Larry Sand, a retired California teacher of 24 years and president of California Teachers Empowerment Network, said he learned more in his first two days as a substitute teacher than he did in his two-year teacher preparation program in the 1980s. Teacher prep programs should include more on-the-job training and classes in classroom management, he said.
“You can sit in ed school for 10 years. You can sit in there for 20 years. Your first day in the classroom is going to be an education,” he said. “You’ll have 20 different kids with 20 different needs. Smart kids and not-so-smart kids, special ed kids, brilliant kids, all in the same class.”
He recommended a system in which aspiring teachers intern or apprentice with “master teachers.”
“Let them sit in the classroom with a master teacher, a couple days a week for a year, and just sit and watch and ask questions and then eventually the student teacher will teach the class a few times and eventually they’ll become a teacher,” he said. “There are enough good teachers. Pay these master teachers extra money because they’re doing extra work and they’re training new teachers. Let these young teachers sit with these master teachers and learn from the master.”
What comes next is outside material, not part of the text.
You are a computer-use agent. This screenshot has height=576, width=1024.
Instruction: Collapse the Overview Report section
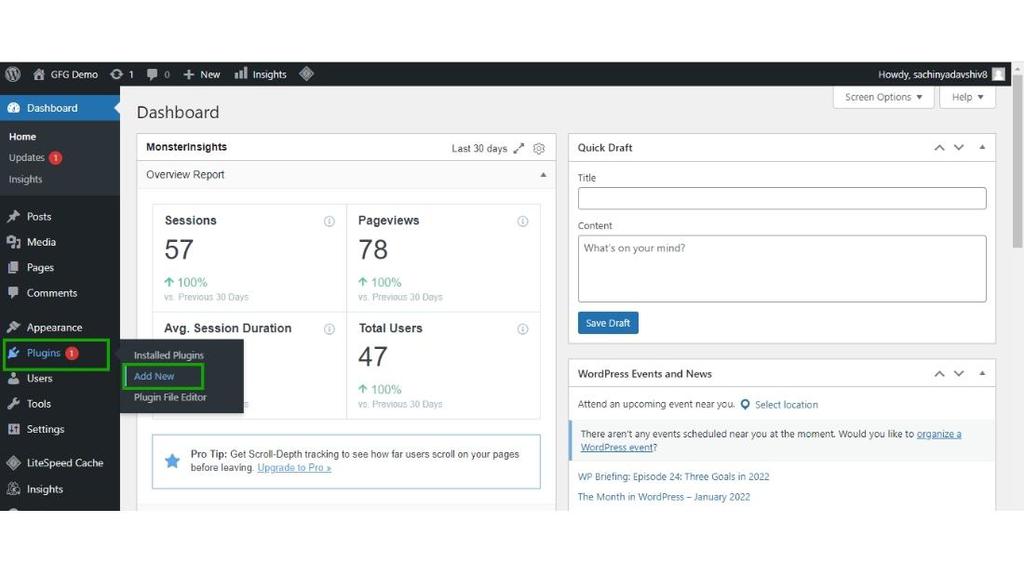click(x=543, y=175)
The review is intended to serve as a consumer guide, helping prospective teachers select quality programs and guiding superintendents and principals in their hiring decisions. Walsh said she hopes this will pressure higher education and teacher preparation programs to improve.
Walsh said NCTQ has seen some improvement in teacher prep programs in the past few years, but substantial improvements are needed if the U.S. is going to be internationally competitive.
“We’ve been trying to get the word out, initially with not much interest, but that’s changing,” Walsh said. “Teacher prep must be addressed for us to solve the problem of a substandard education system.”
The full report is available on NCTQ’s website.